Task description:
Scan the records that follow, and whenever a line has the word "height", copy it.
START Record set
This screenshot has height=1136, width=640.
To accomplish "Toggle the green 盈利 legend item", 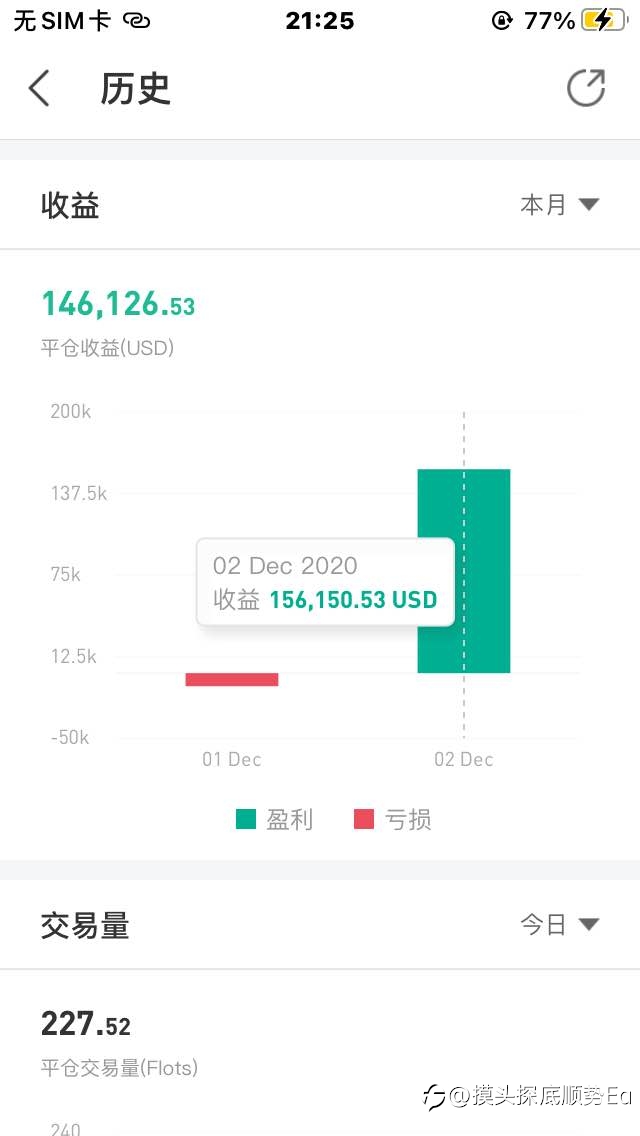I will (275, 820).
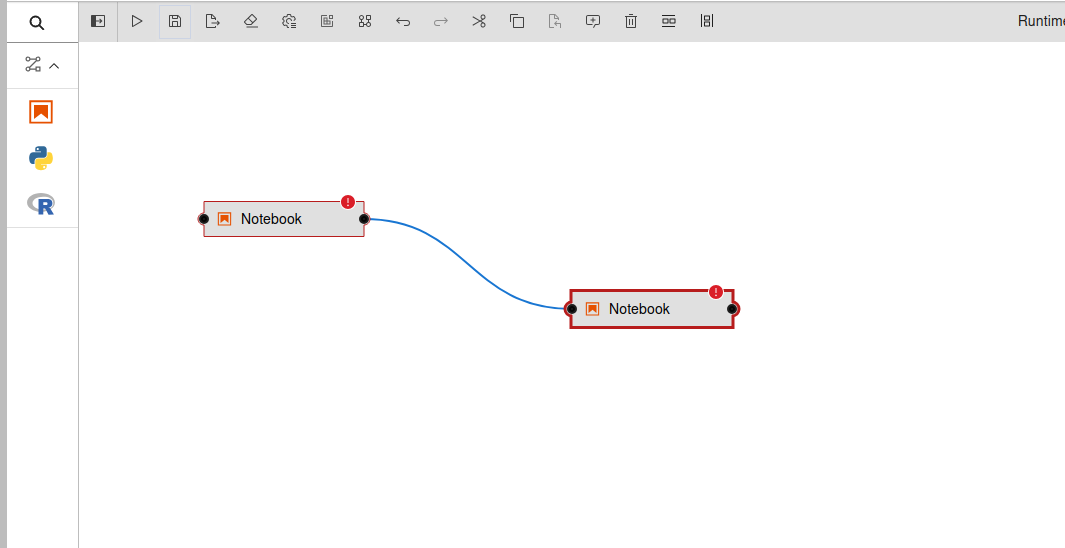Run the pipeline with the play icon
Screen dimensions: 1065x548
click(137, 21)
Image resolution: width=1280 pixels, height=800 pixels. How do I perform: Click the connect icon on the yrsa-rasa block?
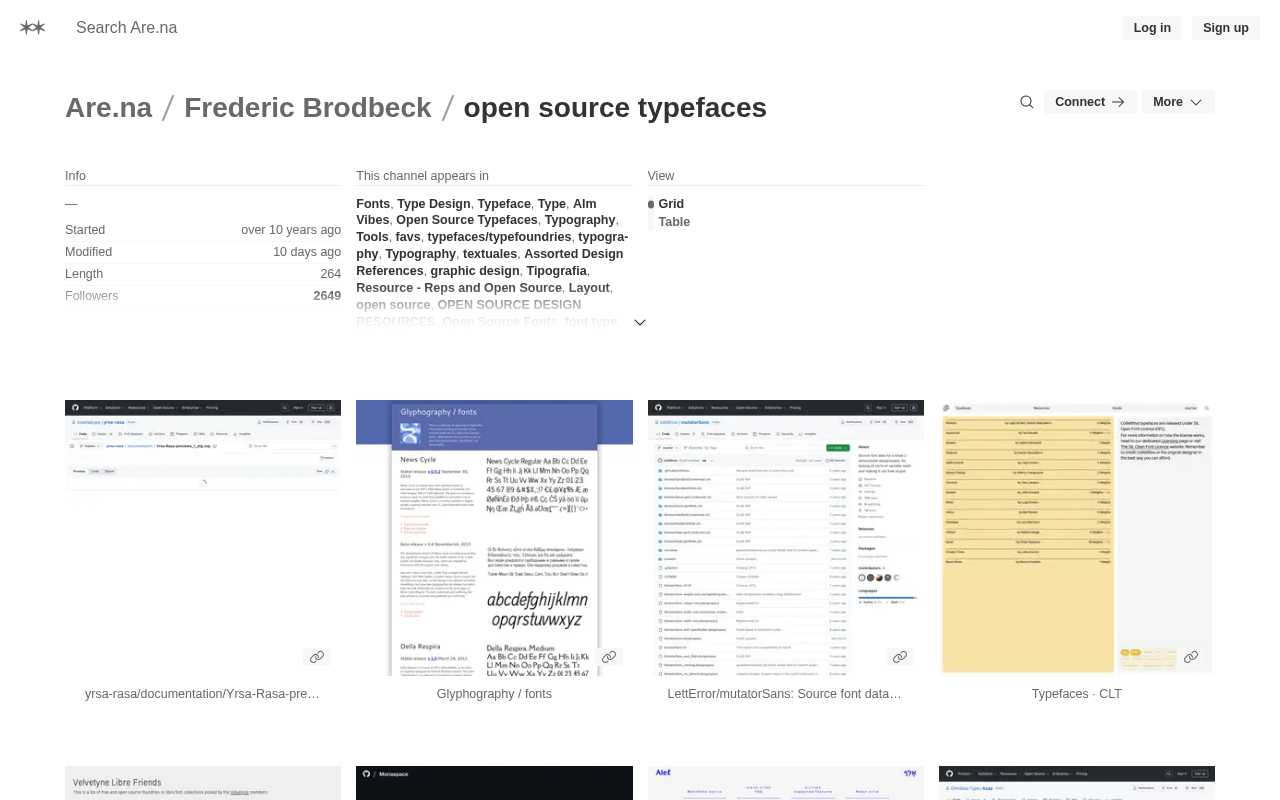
END Record set
Expected answer:
This screenshot has height=1136, width=640.
Image resolution: width=1280 pixels, height=800 pixels. How do I perform: Click the connect icon on the yrsa-rasa block?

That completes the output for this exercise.